TARQUINIA – La direzione per la vigilanza sulle concessioni autostradali nella persona del dottor Mauro Coletta ha messo nero su bianco ieri  l’impegno a lasciare aperti gli accessi della Farnesiana e di Pantano di sopra, utili a tutti i residenti della zona fin quando non sarà realizzato il ponte sul fiume Mignone, e quindi successivamente all’entrata in esercizio del lotto 6A dell’autostrada Tirrenica.

Finalmente un punto di chiarezza dopo anni di lavoro duro del Comitato per il diritto alla mobilità di Tarquinia che si è battuto  per un diritto pregiudicato dal progetto esecutivo proposto da Sat senza un ponte che collegasse le zone a monte e a valle del fiume Mignone con Tarquinia.

«Una battaglia coraggiosa i cui risultati erano tutt’altro che scontati – commentano dal comitato per il diritto alla mobilità di Tarquinia –  Ci sono voluti ben 5 incontri al Ministero delle Infrastrutture dove di parole se ne sono spese tante, mentre faticavano ad arrivare conferme scritte e formali sul mantenimento degli accessi,  per le quali si sono dovute esercitare non poche pressioni».

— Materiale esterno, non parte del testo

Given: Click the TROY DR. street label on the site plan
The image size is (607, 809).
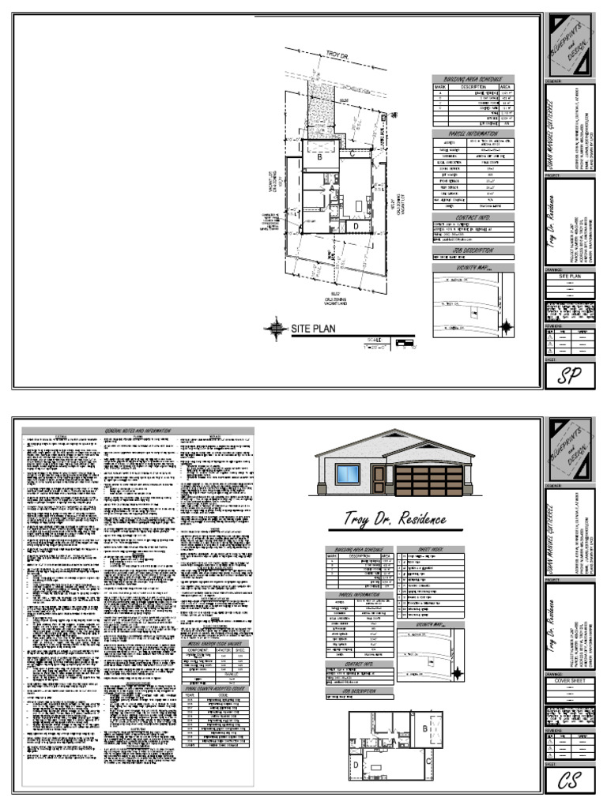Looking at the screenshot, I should [x=337, y=55].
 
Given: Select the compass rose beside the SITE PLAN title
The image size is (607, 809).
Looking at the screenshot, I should [x=276, y=327].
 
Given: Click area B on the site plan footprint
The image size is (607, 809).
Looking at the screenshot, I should [x=320, y=157].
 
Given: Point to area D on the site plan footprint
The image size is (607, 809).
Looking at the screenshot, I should [x=356, y=226].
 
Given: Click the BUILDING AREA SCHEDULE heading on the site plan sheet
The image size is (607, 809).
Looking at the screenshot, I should [x=473, y=80].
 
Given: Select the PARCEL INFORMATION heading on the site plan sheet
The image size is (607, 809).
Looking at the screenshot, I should [x=473, y=134].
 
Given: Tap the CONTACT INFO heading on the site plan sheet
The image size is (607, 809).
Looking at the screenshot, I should [x=473, y=216].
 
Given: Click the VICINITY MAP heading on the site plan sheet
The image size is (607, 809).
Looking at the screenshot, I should [x=473, y=268].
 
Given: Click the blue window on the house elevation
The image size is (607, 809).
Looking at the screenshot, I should [x=347, y=475].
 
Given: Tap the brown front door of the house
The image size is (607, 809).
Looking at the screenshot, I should [x=379, y=480].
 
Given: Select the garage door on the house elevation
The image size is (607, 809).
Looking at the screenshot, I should [x=428, y=480].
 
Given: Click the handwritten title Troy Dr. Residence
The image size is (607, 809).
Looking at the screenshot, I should [x=395, y=519].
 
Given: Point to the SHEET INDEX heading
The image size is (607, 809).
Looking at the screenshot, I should [x=430, y=549].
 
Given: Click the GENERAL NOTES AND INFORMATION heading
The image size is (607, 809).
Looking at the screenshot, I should [x=138, y=431].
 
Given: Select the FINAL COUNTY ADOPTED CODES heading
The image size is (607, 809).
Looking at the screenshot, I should [x=216, y=688].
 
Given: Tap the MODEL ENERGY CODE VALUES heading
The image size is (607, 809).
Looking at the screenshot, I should [x=216, y=642].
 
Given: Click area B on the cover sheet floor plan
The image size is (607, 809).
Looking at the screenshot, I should [x=425, y=727].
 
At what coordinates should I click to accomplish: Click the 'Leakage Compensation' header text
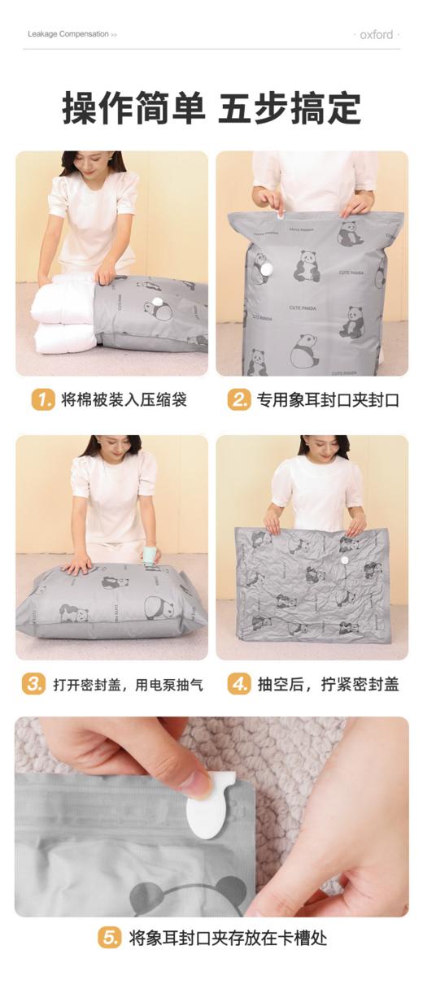68,34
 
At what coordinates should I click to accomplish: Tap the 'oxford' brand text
377,35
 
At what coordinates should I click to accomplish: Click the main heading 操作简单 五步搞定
212,108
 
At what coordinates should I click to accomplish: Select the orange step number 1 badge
42,400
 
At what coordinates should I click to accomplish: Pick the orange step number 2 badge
238,400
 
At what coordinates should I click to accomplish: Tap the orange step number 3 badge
33,684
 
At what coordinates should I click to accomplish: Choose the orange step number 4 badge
238,684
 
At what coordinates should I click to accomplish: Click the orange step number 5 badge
110,938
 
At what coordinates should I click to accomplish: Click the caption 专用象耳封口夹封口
328,400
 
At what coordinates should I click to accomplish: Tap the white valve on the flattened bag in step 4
344,560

«E’ molto importante sottolineare – affermano dal comitato cittadino –  come del resto il documento del Ministero Infrastrutture riporta chiaramente rispondendo esplicitamente alla richiesta di chiarimenti e di accesso agli atti effettuata dal Comitato e da Italia Nostra Onlus, che il mantenimento degli accessi è stato motivo di persistente richiesta di questi ultimi alla Direzione generale del Mit».

«Nonostante sia legittimo gioire per aver vinto una battaglia importante, quella del ponte e del raccordo con lo svincolo per Civitavecchia – proseguono i cittadini – le criticità più macroscopiche del progetto, di fatto, mancherà una vera e propria viabilità complanare parallela e continua, e rimarrà la ferita ormai inguaribile dello scippo di una strada statale, la storica Aurelia, trasformata in strada a pedaggio a vantaggio di una società privata e nessun vantaggio per il territorio. La Tirrenica ha provocato molti problemi alla città di Tarquinia, alcuni già visibili, altri che solo il tempo ci restituirà permettendo di quantificarne i danni».

Non mancano stoccate al sindaco di Tarquinia  «che oggi si prende il merito per la pubblicazione della gara d’appalto per i lavori di realizzazione della variante contenente il ponte e il raccordo con lo svincolo di Civitavecchia». «È bene ricordare che senza il mantenimento degli accessi aperti – dicono dal comitato – i residenti avrebbero dovuto pagare almeno per due anni il prezzo delle mancanze di questa amministrazione, due anni durante i quali, senza questo successo del Comitato, avrebbero dovuto percorrere il doppio dei chilometri per gli spostamenti verso Tarquinia, un danno enorme per chi vive e lavora nelle zone interessate».

«Cogliamo l’occasione – concludono dal comitato – per ringraziare il presidente onorario di Italia Nostra onlus, il dottor Nicola Caracciolo che ha firmato tutte le richieste per l’accesso agli atti e che ha accompagnato personalmente il comitato per il diritto alla mobilità in tutti gli appuntamenti con il Ministero per garantire la giusta attenzione che spesso i cittadini non riescono ad avere. Oggi, il risultato di tante richieste, ricorsi e diffide è per tutti». (a.r.)